O ex-governador de Mato Grosso e pré-candidato ao Senado, Mauro Mendes (União Brasil), afirmou nesta quinta-feira (23) que a pré-candidatura de Flávio Bolsonaro (PL) à Presidência da República enfrenta um cenário de instabilidade e incertezas para as eleições de 2026. Segundo Mendes, os rumores sobre uma possível desistência e disputas internas têm afetado a imagem do projeto político da direita.

Em entrevista à imprensa, Mendes afirmou que há “muitos ruídos” nos bastidores envolvendo o nome de Flávio Bolsonaro, escolhido pelo ex-presidente Jair Bolsonaro (PL) para representar o grupo político na corrida presidencial. “O cenário hoje ainda está muito indefinido. Existem muitos rumores de eventual desistência, muito fogo amigo e fogo inimigo”, declarou.

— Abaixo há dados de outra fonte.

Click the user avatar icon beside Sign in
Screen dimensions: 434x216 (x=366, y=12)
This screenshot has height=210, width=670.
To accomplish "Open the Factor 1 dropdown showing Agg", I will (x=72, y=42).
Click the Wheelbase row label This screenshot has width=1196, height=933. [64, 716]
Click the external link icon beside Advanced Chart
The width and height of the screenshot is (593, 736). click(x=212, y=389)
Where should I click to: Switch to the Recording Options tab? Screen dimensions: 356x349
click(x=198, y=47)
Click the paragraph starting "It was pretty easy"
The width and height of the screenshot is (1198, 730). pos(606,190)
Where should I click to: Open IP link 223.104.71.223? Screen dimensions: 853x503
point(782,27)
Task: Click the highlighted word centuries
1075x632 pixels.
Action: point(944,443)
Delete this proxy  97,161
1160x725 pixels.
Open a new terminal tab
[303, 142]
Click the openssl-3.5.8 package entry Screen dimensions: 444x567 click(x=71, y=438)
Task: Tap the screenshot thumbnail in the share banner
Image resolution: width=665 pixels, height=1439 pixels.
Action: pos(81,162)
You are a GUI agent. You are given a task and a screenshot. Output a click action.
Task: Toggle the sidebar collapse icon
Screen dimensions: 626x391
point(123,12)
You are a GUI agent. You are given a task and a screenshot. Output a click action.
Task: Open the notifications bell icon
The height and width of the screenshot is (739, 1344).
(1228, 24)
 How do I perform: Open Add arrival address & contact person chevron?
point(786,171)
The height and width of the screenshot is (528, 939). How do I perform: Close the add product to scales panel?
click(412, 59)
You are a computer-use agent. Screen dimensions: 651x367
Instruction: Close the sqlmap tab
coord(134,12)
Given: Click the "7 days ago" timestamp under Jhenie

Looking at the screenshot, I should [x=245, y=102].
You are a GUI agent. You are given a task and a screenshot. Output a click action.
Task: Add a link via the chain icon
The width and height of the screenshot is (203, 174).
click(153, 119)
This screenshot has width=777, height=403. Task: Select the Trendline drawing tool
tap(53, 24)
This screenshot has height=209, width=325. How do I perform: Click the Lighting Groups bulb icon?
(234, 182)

Apesar de avaliar negativamente a gestão do presidente Luiz Inácio Lula da Silva (PT), Mauro Mendes disse que a direita ainda enfrenta dificuldade para consolidar uma liderança nacional. Para ele, a falta de um nome forte aumenta a incerteza sobre a disputa de 2026. “Existe um vácuo de grandes lideranças. O Flávio está tentando se firmar, mas essa névoa de expectativa não é positiva”, afirmou.